The Google personal health record project starts off with a collaboration with the Cleveland Clinic, we learn today from something called Webware.
Between 1,500 and 10,000 patients at the Cleveland, Ohio, facility will participate in the project’s test run, volunteering to have their medical records transferred to their Google accounts. The hospital already keeps electronic records for over 100,000 patients in an internal system called MyChart, but when those personal health records, or PHRs, are shared with Google, patients will be able to use them outside of the Cleveland Clinic. Included in the data will be prescription information, medical histories, and details about conditions and allergies.
“Patients are more proactively managing their own healthcare information,” Dr. C. Martin Harris, the Cleveland Clinic’s chief information officer, said in a statement. “At Cleveland Clinic, we strive to participate in and help to advance the national dialogue around a more efficient and effective national healthcare system.”

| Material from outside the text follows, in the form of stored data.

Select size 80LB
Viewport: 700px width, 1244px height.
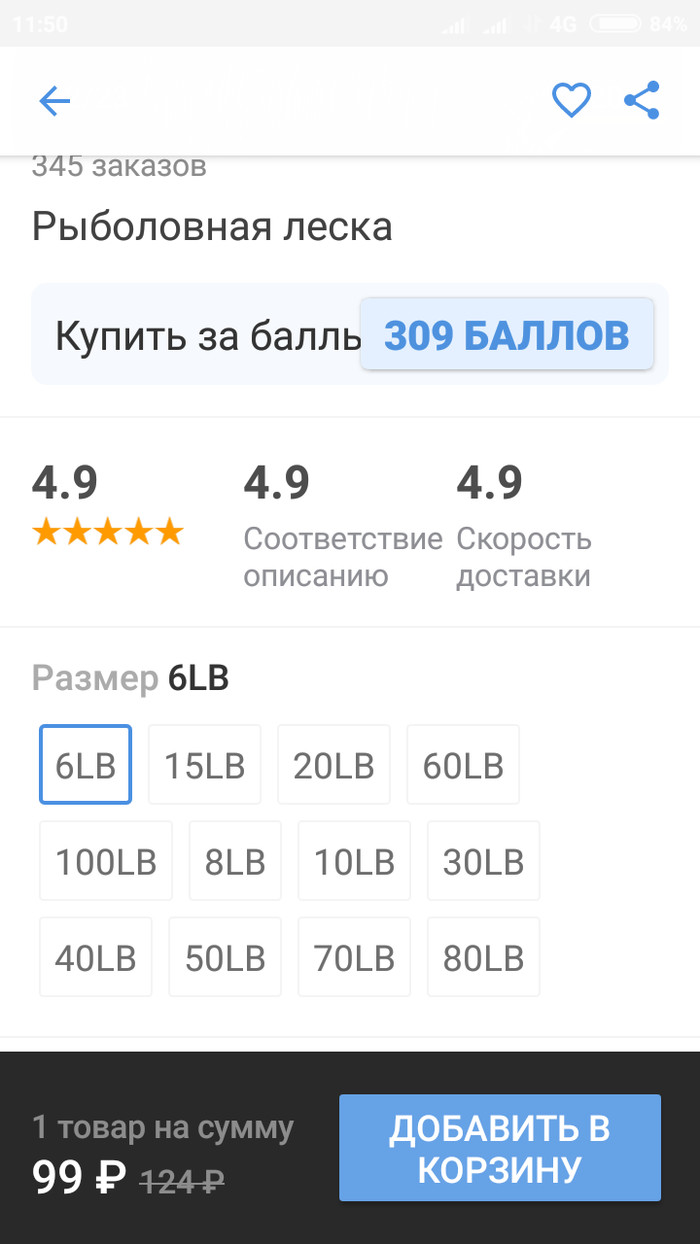(x=483, y=957)
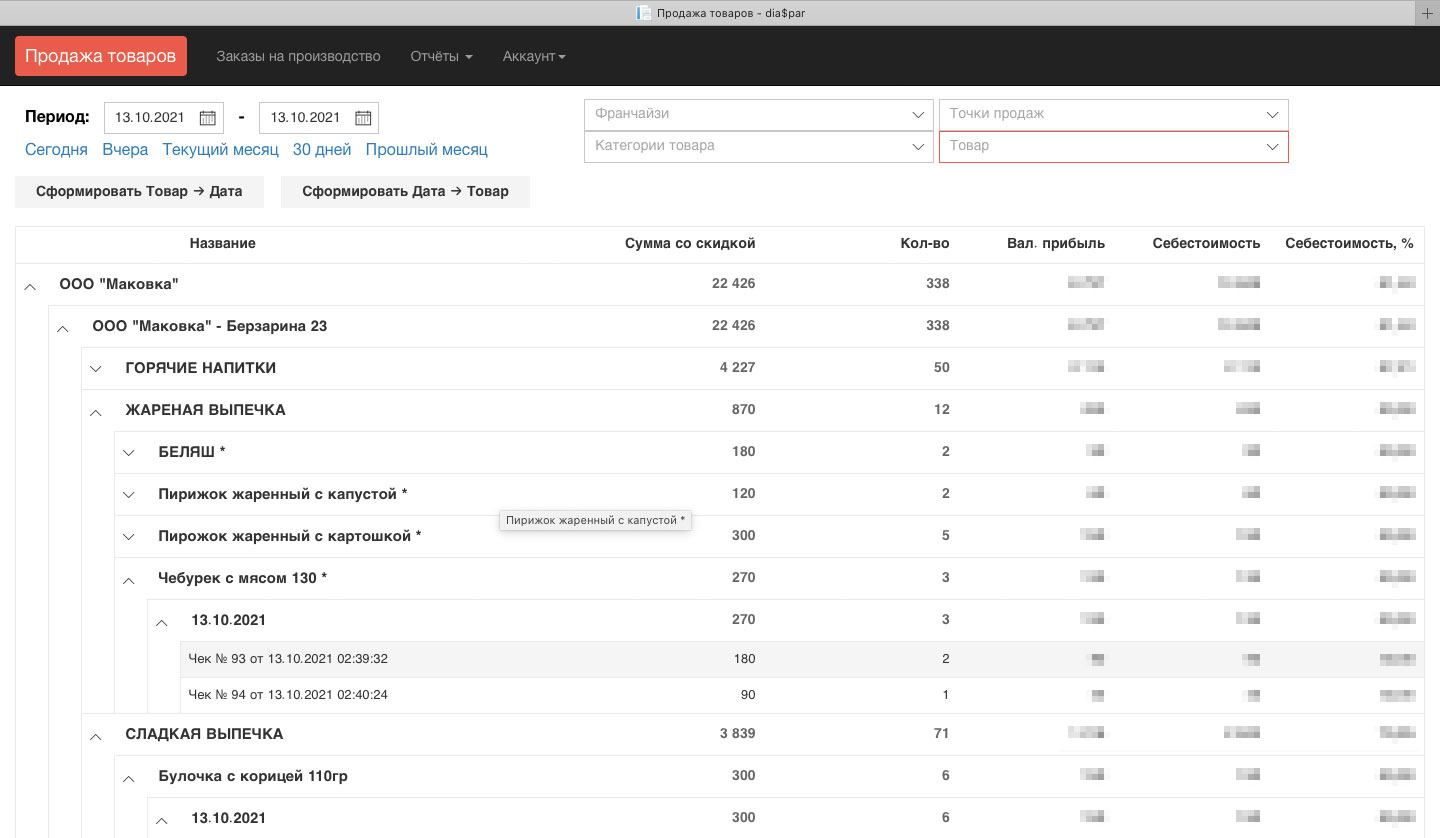Screen dimensions: 1440x838
Task: Collapse the Чебурек с мясом 130 row
Action: pyautogui.click(x=129, y=579)
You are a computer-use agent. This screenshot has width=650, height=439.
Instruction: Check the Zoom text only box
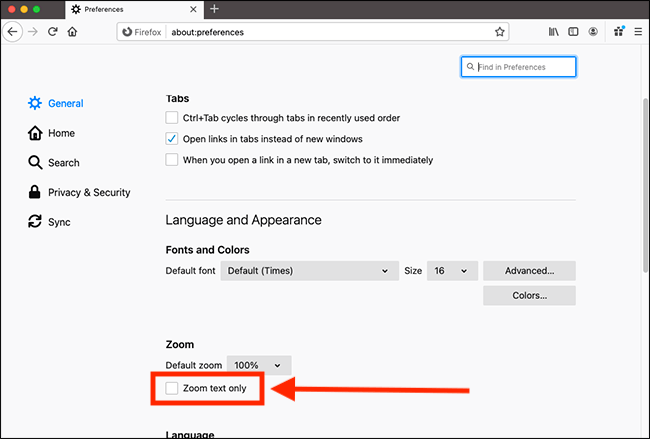click(172, 388)
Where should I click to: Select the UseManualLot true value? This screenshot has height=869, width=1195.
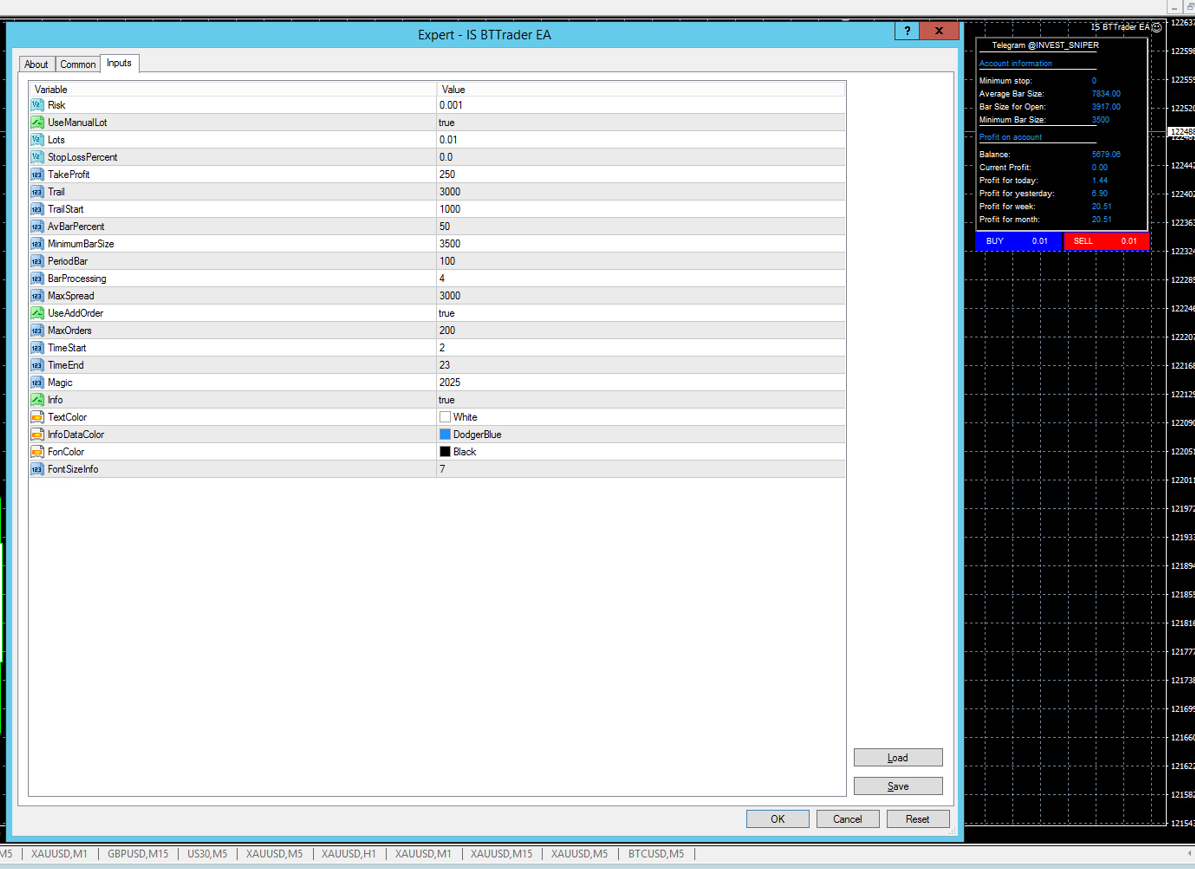click(x=447, y=122)
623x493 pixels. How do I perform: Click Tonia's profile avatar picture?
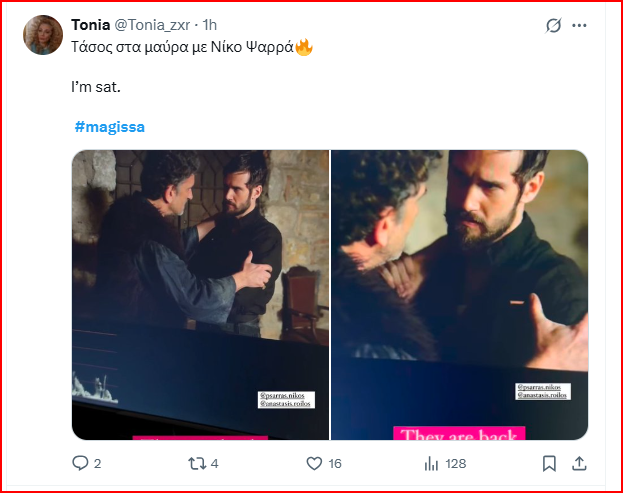click(x=42, y=35)
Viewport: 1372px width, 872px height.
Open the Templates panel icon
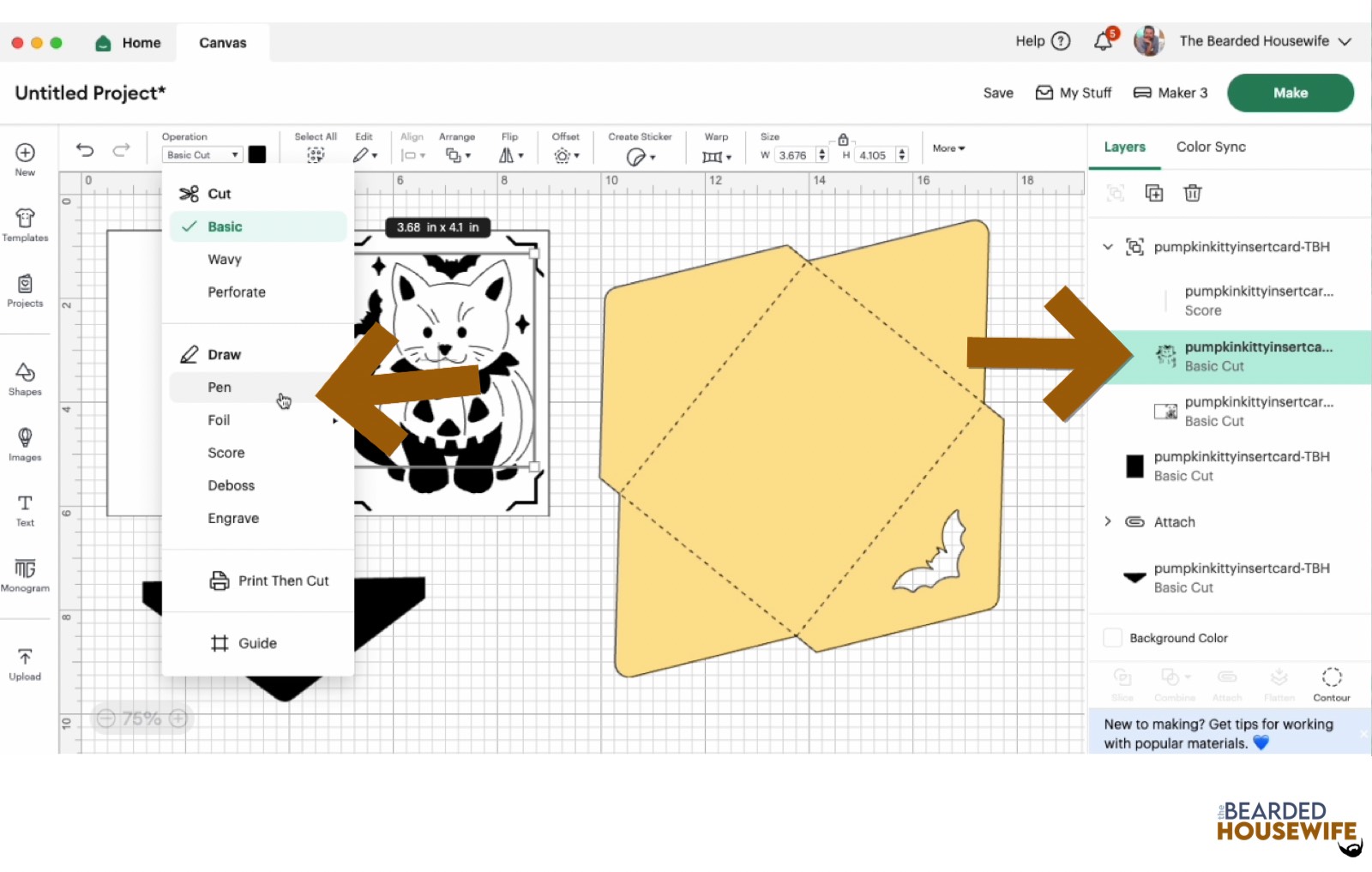[25, 225]
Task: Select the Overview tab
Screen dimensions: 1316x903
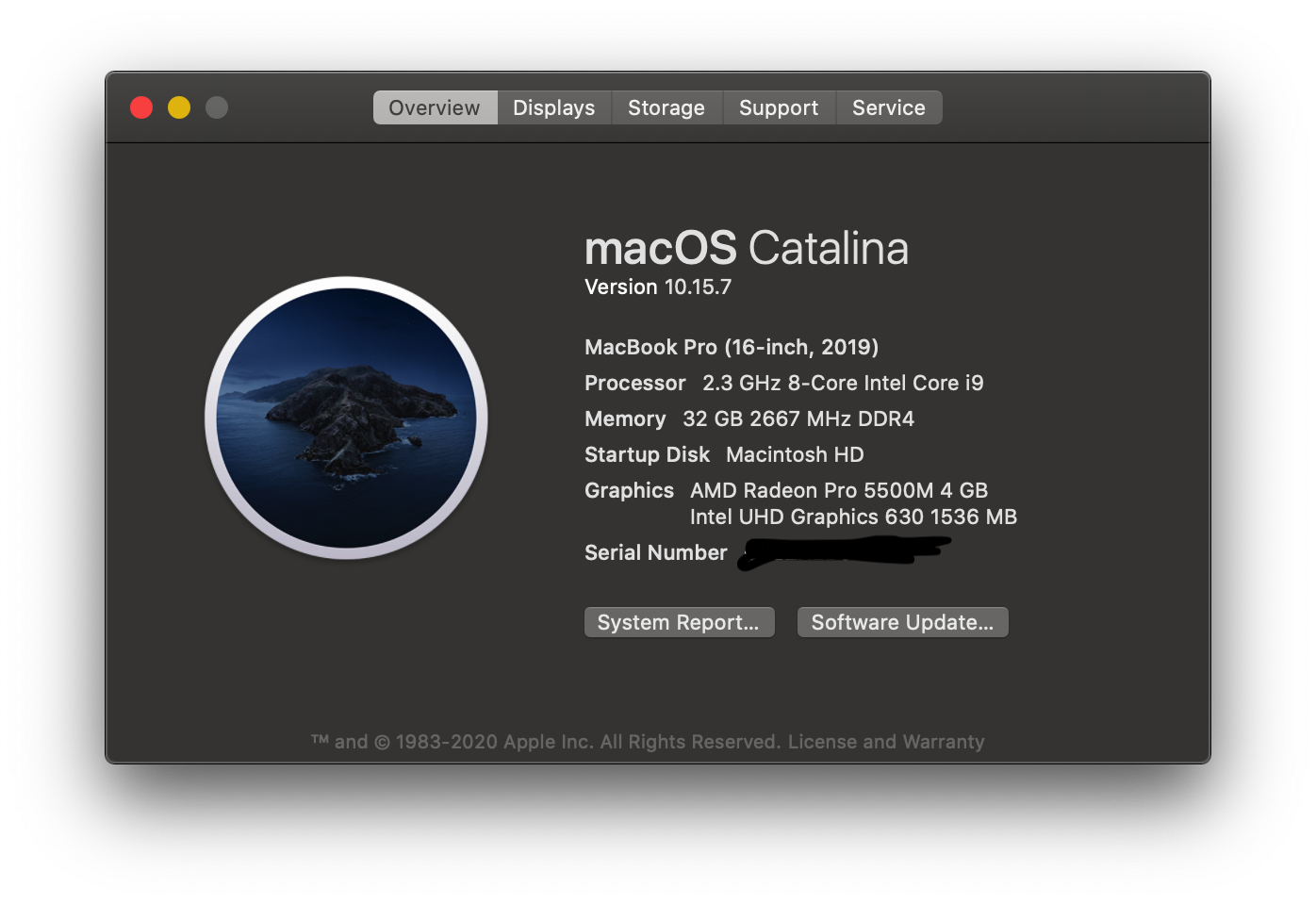Action: click(435, 107)
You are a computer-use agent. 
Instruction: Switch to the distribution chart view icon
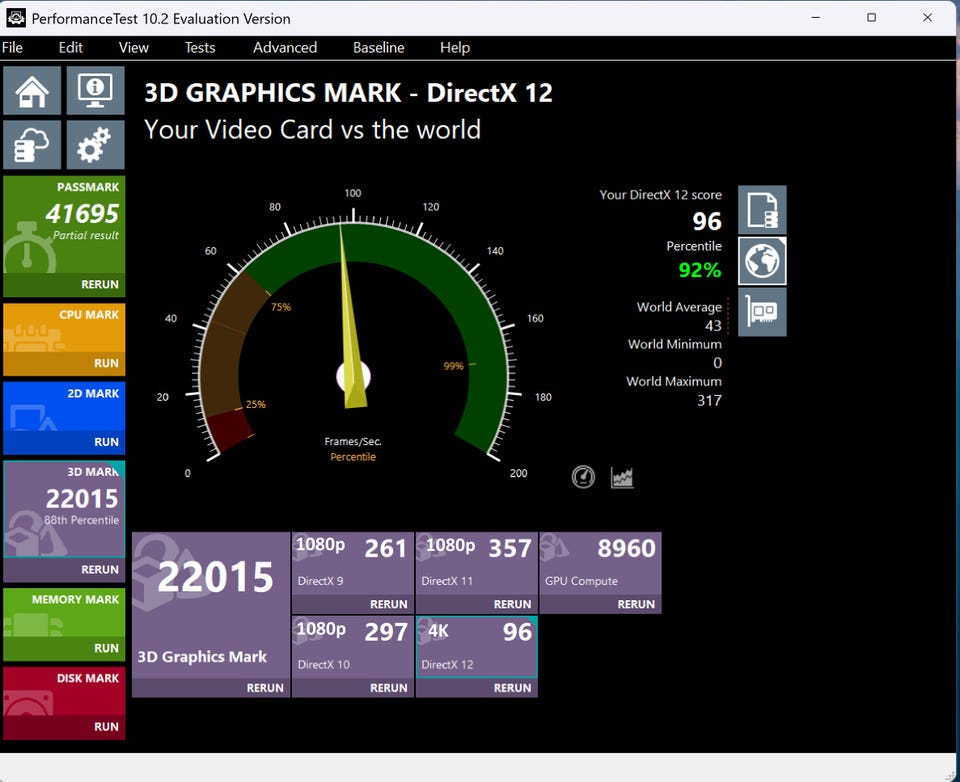(x=622, y=477)
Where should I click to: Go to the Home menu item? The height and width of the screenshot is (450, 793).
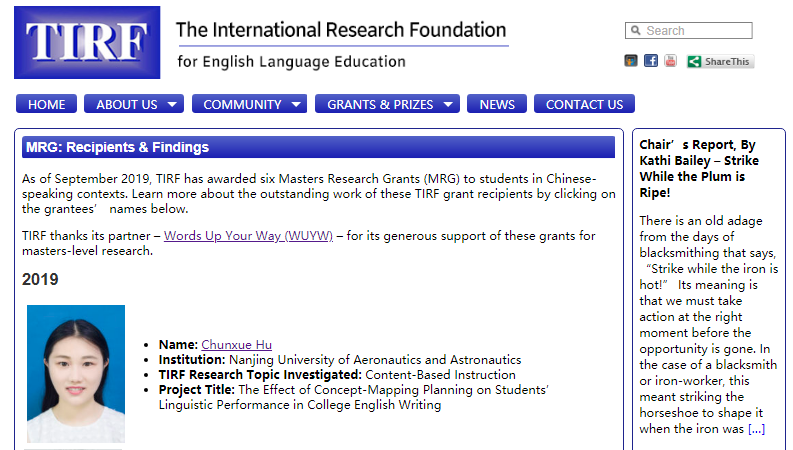[x=47, y=104]
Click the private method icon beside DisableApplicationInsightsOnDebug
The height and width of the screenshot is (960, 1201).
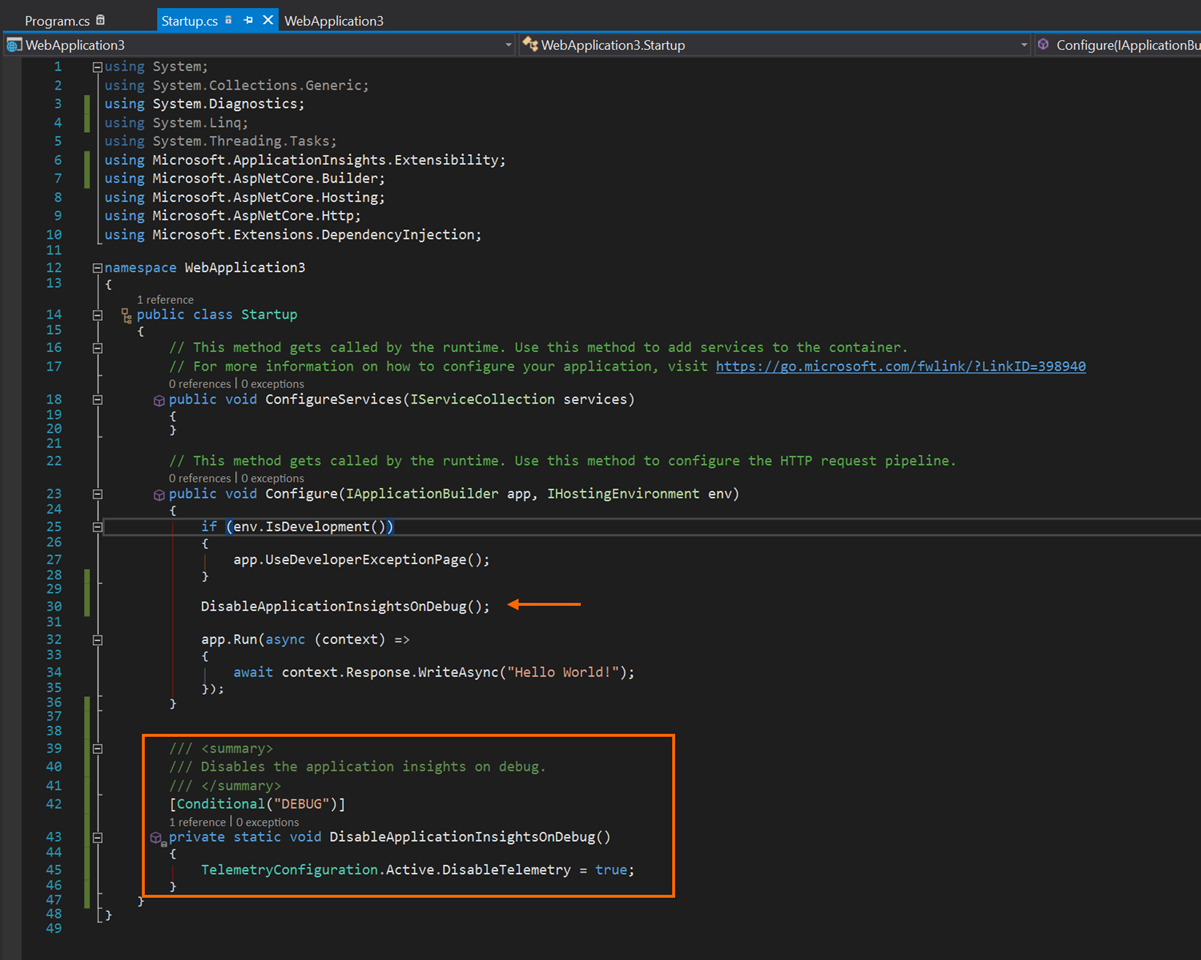pos(157,838)
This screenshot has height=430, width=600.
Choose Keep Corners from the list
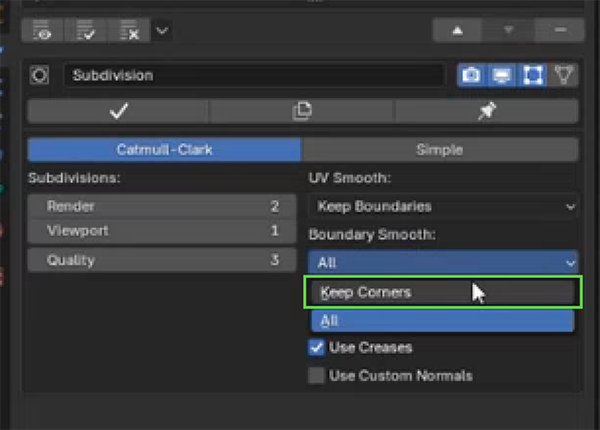click(x=442, y=292)
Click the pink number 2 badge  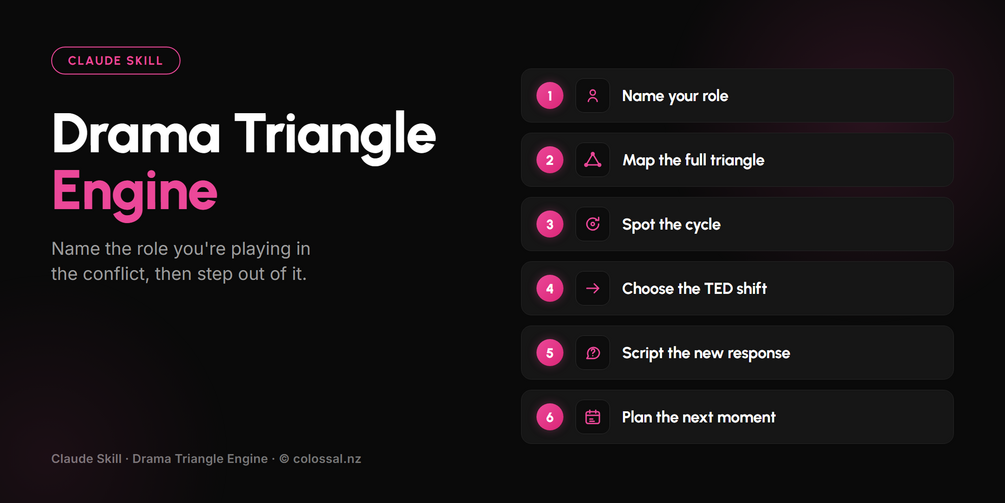[x=549, y=160]
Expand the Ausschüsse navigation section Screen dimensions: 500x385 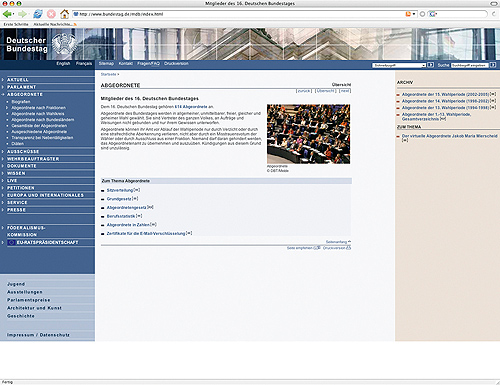[23, 152]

“We believe patients should be able to easily access and manage their own health information,” Marissa Mayer, Google’s vice president of search projects and user experience, said in the same statement.
I saw a MyChart presentation, and I think this will be a whole load better.
Webware also points to other initiatives and explores the privacy concerns
Google isn’t the only tech titan looking to change the healthcare industry. AOL founder Steve Case has launched a new company, Revolution Health; InterActiveCorp has invested in several health-related start-ups; and Microsoft has been working on a medical record service.
But all these “health 2.0” initiatives will inevitably raise privacy concerns, and critics of such projects have already begun to make themselves heard. The World Privacy Forum, which has highlighted concerns about medical identity theft in the past, has already issued a report voicing concerns about third-party PHR systems that aren’t covered by the Health Insurance Portability and Accountability Act (HIPPA), which has been in effect since 1996 and requires individuals to be notified when a party other than a patient’s doctor wants to access confidential medical data.
Not only is security an issue, the nonprofit has said, so is the likelilhood that marketers and other corporate entities will be able to exploit otherwise confidential data. The World Privacy Forum has not taken a specific stance on Google’s new project or on others like Microsoft’s.
It’s coming to something, you might think, when the world takes lectures on the best way to store medical records from a leviathan tech company that’s barely out of its nappies, But, weirder still when such a company takes a more sensible approach, and explains it more straighforwardly, and charges us less for it that our own government does.
The PHR advocates make complete sense to me, and make nonsense of our overpriced and meandering Connecting for Health programme. And if there are any cost overruns (or indeed weird unaccounted-for expense claims) it’s their problem, not the generally law-abiding UK taxpayer’s.
Similar story in the Reg (26 minutes ago - they can’t have had such a big dinner as me); Infoworld etc.